(Recorded data)
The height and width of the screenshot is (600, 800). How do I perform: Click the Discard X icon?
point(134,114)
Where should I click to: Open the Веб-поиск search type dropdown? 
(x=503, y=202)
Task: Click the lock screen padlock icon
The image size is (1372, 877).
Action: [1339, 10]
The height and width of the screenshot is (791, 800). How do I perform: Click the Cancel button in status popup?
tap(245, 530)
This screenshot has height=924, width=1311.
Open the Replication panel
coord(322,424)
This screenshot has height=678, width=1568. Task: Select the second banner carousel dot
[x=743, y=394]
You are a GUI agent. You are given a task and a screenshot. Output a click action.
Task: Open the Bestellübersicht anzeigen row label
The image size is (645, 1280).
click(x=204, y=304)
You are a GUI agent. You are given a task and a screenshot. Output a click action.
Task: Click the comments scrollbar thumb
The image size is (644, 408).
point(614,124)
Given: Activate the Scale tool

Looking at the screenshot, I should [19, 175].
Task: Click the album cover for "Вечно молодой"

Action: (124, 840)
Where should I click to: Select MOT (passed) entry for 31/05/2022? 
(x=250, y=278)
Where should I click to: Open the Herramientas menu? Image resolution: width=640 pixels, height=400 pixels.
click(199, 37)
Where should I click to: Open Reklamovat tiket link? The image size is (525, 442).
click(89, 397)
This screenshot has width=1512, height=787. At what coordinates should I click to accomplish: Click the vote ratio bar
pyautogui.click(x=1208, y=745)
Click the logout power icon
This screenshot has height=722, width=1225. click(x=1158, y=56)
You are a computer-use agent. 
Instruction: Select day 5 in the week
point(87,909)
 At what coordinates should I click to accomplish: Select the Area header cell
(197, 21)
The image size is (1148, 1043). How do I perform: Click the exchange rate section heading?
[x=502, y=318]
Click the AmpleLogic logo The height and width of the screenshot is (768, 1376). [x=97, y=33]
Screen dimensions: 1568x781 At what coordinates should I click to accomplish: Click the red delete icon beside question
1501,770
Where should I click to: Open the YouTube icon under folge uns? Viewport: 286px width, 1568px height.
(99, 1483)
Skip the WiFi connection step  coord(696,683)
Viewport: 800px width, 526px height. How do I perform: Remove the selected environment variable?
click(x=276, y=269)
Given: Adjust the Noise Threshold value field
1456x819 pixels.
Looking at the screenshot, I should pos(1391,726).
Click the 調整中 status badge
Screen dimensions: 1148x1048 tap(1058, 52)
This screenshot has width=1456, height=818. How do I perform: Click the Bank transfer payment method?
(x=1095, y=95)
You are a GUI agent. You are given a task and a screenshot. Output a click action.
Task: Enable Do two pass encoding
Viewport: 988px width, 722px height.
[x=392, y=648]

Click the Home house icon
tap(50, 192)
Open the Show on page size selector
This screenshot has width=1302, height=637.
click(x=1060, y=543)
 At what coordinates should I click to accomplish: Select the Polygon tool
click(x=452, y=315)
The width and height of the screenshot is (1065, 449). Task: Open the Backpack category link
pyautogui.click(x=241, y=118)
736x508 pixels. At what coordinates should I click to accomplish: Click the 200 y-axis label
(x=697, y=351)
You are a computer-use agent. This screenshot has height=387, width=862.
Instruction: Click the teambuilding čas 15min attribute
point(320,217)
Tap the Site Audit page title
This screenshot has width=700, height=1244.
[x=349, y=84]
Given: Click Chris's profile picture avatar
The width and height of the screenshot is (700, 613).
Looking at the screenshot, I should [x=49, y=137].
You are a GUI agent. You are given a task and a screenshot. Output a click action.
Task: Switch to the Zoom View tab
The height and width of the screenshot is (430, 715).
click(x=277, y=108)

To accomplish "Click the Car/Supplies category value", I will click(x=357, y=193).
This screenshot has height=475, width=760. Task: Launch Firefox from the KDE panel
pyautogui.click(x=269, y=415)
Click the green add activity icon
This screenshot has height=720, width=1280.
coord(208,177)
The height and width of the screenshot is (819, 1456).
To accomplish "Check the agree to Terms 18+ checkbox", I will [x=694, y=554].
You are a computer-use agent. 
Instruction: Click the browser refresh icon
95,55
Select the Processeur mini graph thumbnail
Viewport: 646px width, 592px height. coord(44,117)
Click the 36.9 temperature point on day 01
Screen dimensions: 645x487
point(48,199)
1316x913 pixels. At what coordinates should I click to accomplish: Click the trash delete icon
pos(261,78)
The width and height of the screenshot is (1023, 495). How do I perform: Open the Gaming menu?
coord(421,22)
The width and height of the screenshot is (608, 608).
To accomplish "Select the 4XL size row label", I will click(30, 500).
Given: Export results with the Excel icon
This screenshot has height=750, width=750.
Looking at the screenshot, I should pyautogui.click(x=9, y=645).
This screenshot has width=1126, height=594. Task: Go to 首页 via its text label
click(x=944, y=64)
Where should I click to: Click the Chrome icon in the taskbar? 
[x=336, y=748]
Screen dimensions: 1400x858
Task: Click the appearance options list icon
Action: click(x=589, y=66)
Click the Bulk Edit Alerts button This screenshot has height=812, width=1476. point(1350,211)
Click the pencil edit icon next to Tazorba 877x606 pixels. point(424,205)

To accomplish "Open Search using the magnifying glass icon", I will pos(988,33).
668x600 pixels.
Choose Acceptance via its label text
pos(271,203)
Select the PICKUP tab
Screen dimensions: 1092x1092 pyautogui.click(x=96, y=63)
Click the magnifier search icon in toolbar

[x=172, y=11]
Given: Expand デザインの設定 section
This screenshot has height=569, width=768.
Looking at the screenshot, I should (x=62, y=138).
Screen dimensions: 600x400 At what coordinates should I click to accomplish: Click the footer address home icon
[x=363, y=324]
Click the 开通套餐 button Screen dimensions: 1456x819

- **Directions for this task**:
Reproduce all of the rows above word for word.

- **Answer below**:
The height and width of the screenshot is (600, 800). How do I perform: Click the Discard X icon?
point(134,114)
Where should I click to: Open the Веб-поиск search type dropdown? 
(x=503, y=202)
Task: Click the lock screen padlock icon
The image size is (1372, 877).
Action: [1339, 10]
The height and width of the screenshot is (791, 800). How do I perform: Click the Cancel button in status popup?
tap(245, 530)
This screenshot has height=924, width=1311.
Open the Replication panel
coord(322,424)
This screenshot has height=678, width=1568. Task: Select the second banner carousel dot
[x=743, y=394]
You are a GUI agent. You are given a task and a screenshot. Output a click action.
Task: Open the Bestellübersicht anzeigen row label
The image size is (645, 1280).
click(x=204, y=304)
You are a GUI agent. You are given a task and a screenshot. Output a click action.
Task: Click the comments scrollbar thumb
The image size is (644, 408).
point(614,124)
Given: Activate the Scale tool

Looking at the screenshot, I should [19, 175].
Task: Click the album cover for "Вечно молодой"

Action: (124, 840)
Where should I click to: Select MOT (passed) entry for 31/05/2022? 
(x=250, y=278)
Where should I click to: Open the Herramientas menu? Image resolution: width=640 pixels, height=400 pixels.
click(199, 37)
Where should I click to: Open Reklamovat tiket link? The image size is (525, 442).
click(89, 397)
This screenshot has width=1512, height=787. At what coordinates should I click to accomplish: Click the vote ratio bar
pyautogui.click(x=1208, y=745)
Click the logout power icon
This screenshot has height=722, width=1225. click(x=1158, y=56)
You are a computer-use agent. 
Instruction: Select day 5 in the week
point(87,909)
 At what coordinates should I click to accomplish: Select the Area header cell
(197, 21)
The image size is (1148, 1043). How do I perform: Click the exchange rate section heading?
[x=502, y=318]
Click the AmpleLogic logo The height and width of the screenshot is (768, 1376). [x=97, y=33]
Screen dimensions: 1568x781 At what coordinates should I click to accomplish: Click the red delete icon beside question
1501,770
Where should I click to: Open the YouTube icon under folge uns? Viewport: 286px width, 1568px height.
(99, 1483)
Skip the WiFi connection step  coord(696,683)
Viewport: 800px width, 526px height. How do I perform: Remove the selected environment variable?
click(x=276, y=269)
Given: Adjust the Noise Threshold value field
1456x819 pixels.
Looking at the screenshot, I should pos(1391,726).
Click the 調整中 status badge
Screen dimensions: 1148x1048 tap(1058, 52)
This screenshot has width=1456, height=818. How do I perform: Click the Bank transfer payment method?
(x=1095, y=95)
You are a GUI agent. You are given a task and a screenshot. Output a click action.
Task: Enable Do two pass encoding
Viewport: 988px width, 722px height.
[x=392, y=648]

Click the Home house icon
tap(50, 192)
Open the Show on page size selector
This screenshot has width=1302, height=637.
click(x=1060, y=543)
 At what coordinates should I click to accomplish: Select the Polygon tool
click(x=452, y=315)
The width and height of the screenshot is (1065, 449). Task: Open the Backpack category link
pyautogui.click(x=241, y=118)
736x508 pixels. At what coordinates should I click to accomplish: Click the 200 y-axis label
(x=697, y=351)
You are a computer-use agent. This screenshot has height=387, width=862.
Instruction: Click the teambuilding čas 15min attribute
point(320,217)
Tap the Site Audit page title
This screenshot has width=700, height=1244.
[x=349, y=84]
Given: Click Chris's profile picture avatar
The width and height of the screenshot is (700, 613).
Looking at the screenshot, I should [x=49, y=137].
You are a GUI agent. You are given a task and a screenshot. Output a click action.
Task: Switch to the Zoom View tab
The height and width of the screenshot is (430, 715).
click(x=277, y=108)

To accomplish "Click the Car/Supplies category value", I will click(x=357, y=193).
This screenshot has height=475, width=760. Task: Launch Firefox from the KDE panel
pyautogui.click(x=269, y=415)
Click the green add activity icon
This screenshot has height=720, width=1280.
coord(208,177)
The height and width of the screenshot is (819, 1456).
To accomplish "Check the agree to Terms 18+ checkbox", I will [x=694, y=554].
You are a computer-use agent. 
Instruction: Click the browser refresh icon
95,55
Select the Processeur mini graph thumbnail
Viewport: 646px width, 592px height. coord(44,117)
Click the 36.9 temperature point on day 01
Screen dimensions: 645x487
point(48,199)
1316x913 pixels. At what coordinates should I click to accomplish: Click the trash delete icon
pos(261,78)
The width and height of the screenshot is (1023, 495). How do I perform: Open the Gaming menu?
coord(421,22)
The width and height of the screenshot is (608, 608).
To accomplish "Select the 4XL size row label", I will click(30, 500).
Given: Export results with the Excel icon
This screenshot has height=750, width=750.
Looking at the screenshot, I should pyautogui.click(x=9, y=645).
This screenshot has width=1126, height=594. Task: Go to 首页 via its text label
click(x=944, y=64)
Where should I click to: Click the Chrome icon in the taskbar? 
[x=336, y=748]
Screen dimensions: 1400x858
Task: Click the appearance options list icon
Action: click(x=589, y=66)
Click the Bulk Edit Alerts button This screenshot has height=812, width=1476. point(1350,211)
Click the pencil edit icon next to Tazorba 877x606 pixels. point(424,205)

To accomplish "Open Search using the magnifying glass icon", I will pos(988,33).
668x600 pixels.
Choose Acceptance via its label text
pos(271,203)
Select the PICKUP tab
Screen dimensions: 1092x1092 pyautogui.click(x=96, y=63)
Click the magnifier search icon in toolbar

[x=172, y=11]
Given: Expand デザインの設定 section
This screenshot has height=569, width=768.
Looking at the screenshot, I should (x=62, y=138).
Screen dimensions: 600x400 At what coordinates should I click to accomplish: Click the footer address home icon
[x=363, y=324]
Click the 开通套餐 button Screen dimensions: 1456x819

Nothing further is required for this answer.